The consequence of these issues is that ExplicitImports may misunderstand whether or not a particular name refers to a local variable or a global one, and thus whether or not some particular implicitly-available name (exported by some module) is in fact being used. This could cause it to suggest an unnecessary explicit import, fail to suggest an explicit import, or to falsely claim that an explicit import is stale.

Hopefully these situations are somewhat rare, because even if ExplicitExports misunderstands the scoping for one usage of a name, it may correctly parse the scoping of it in another usage in the same module, and could end up drawing the correct conclusion anyway.

Additionally, the testing-oriented functions check_no_implicit_imports and check_no_stale_explicit_imports have the ability to filter out problematic names or modules, to allow manual intervention in cases in which ExplicitImports gets it wrong.

Cannot recurse through dynamic include statements

These are include in which the argument is not a string literal. For example, the package MathOptInterface.jl currently includes the following code in it's Test module:

for file in readdir(@__DIR__)
    if startswith(file, "test_") && endswith(file, ".jl")
        include(file)
    end
end

This is problematic for ExplicitImports.jl; unless we really use a full-blown interpreter (which I do think could be a viable strategy[^1]), we can't really execute this code to know what files are being included. Thus being unable to traverse dynamic includes is essentially an inherent limitation of the approach used in this package.

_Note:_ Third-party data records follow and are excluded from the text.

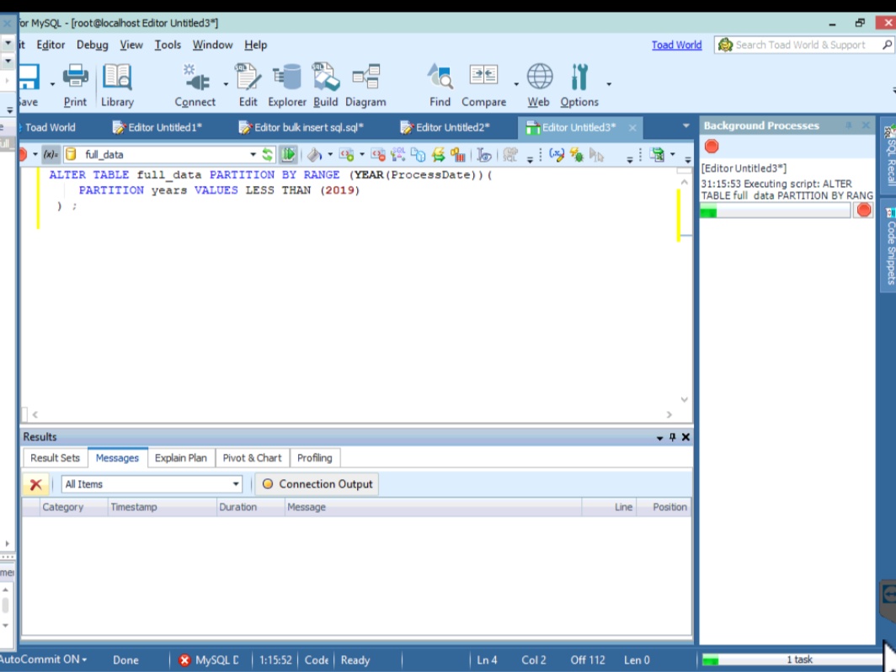Toggle the Connection Output display
The height and width of the screenshot is (672, 896).
[x=317, y=483]
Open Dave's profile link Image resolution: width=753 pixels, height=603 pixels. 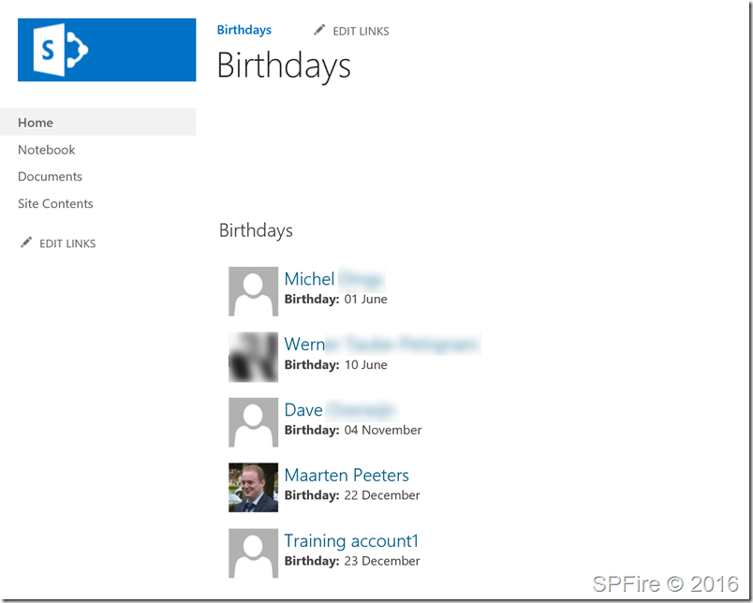click(303, 409)
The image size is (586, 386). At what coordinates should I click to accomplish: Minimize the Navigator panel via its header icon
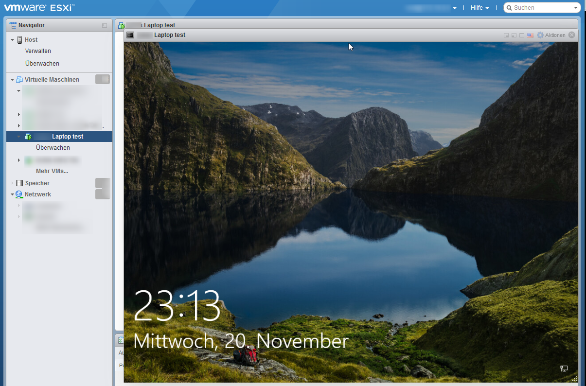coord(104,25)
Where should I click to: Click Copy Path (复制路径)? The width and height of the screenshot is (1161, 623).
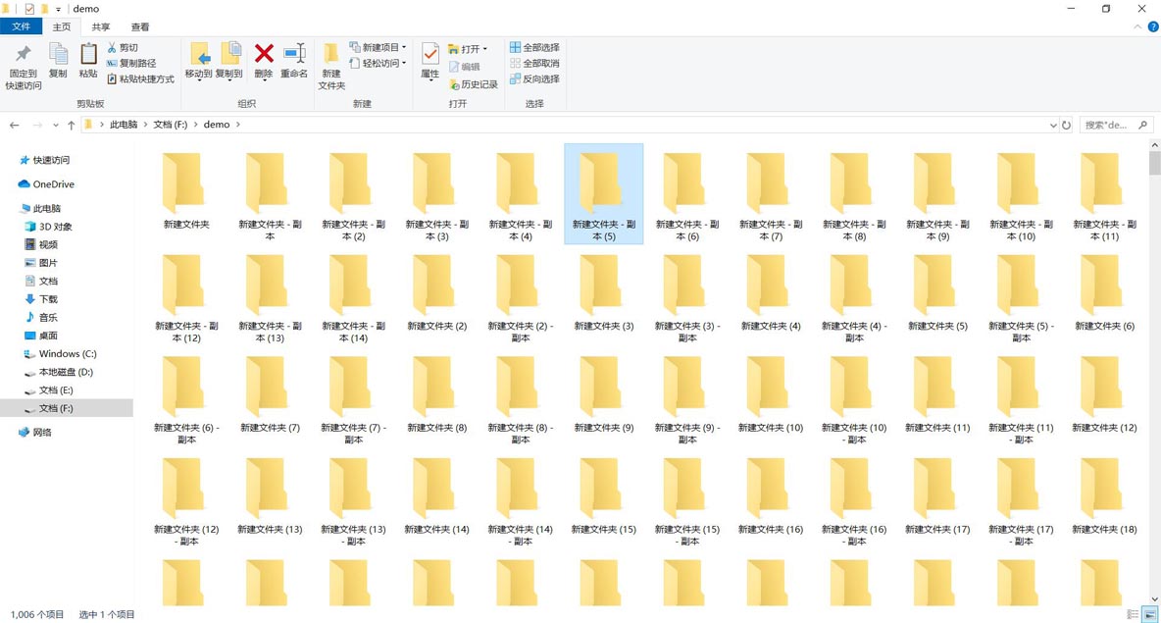(131, 63)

The consequence of missing files is that the any names used or imports made in those files are totally missed. Even if we did take a strategy like "scan the package src directory for Julia code, and analyze all those files", without understanding includes, we wouldn't understand which files belong to which modules, making this analysis useless.

However, we do at least detect this situation, so we can know which modules are affected by the missing information, and (by default) refuse to make claims about them. For example, running print_explicit_imports on this module gives:

julia> print_explicit_imports(MathOptInterface.Test, pkgdir(MathOptInterface))
Module MathOptInterface.Test could not be accurately analyzed, likely due to dynamic `include` statements. You can pass `strict=false` to attempt to get (possibly inaccurate) results anyway.

Module MathOptInterface.Test._BaseTest could not be accurately analyzed, likely due to dynamic `include` statements. You can pass `strict=false` to attempt to get (possibly inaccurate) results anyway.

Note here we need to pass pkgdir(MathOptInterface) as the second argument, as pathof(MathOptInterface.Test) === nothing and we would get a FileNotFoundException.

If we do pass strict=false, in this case we get

julia> print_explicit_imports(MathOptInterface.Test, pkgdir(MathOptInterface); strict=false)
Module MathOptInterface.Test is not relying on any implicit imports.

Module MathOptInterface.Test._BaseTest is not relying on any implicit imports.

However, we can't really be sure there isn't a reliance on implicit imports present in the files that we weren't able to scan (or perhaps some stale explicit imports made in those files, or perhaps usages of names explicitly imported in the files we could scan, which would prove those explicit imports are in fact not stale).

Need to load the package/module

This implementation relies on Base.which to introspect which module any given name comes from, and therefore we need to load the module, not just inspect its source code. We can't solely use the source code because implicit imports are implicit -- which is part of the criticism of them in the first place, that the source file alone does not tell you where the names come from.

In particular, this means it is hard to convert implicit imports to explicit as a formatting pass, for example.

Given a running language server, however, I think it should be possible to query that for the information needed.

[^1]: An alternate implementation using an AbstractInterpreter (like JET does) might solve this issue (at the cost of increased complexity), and possibly get some handling of tricky scoping situations "for free".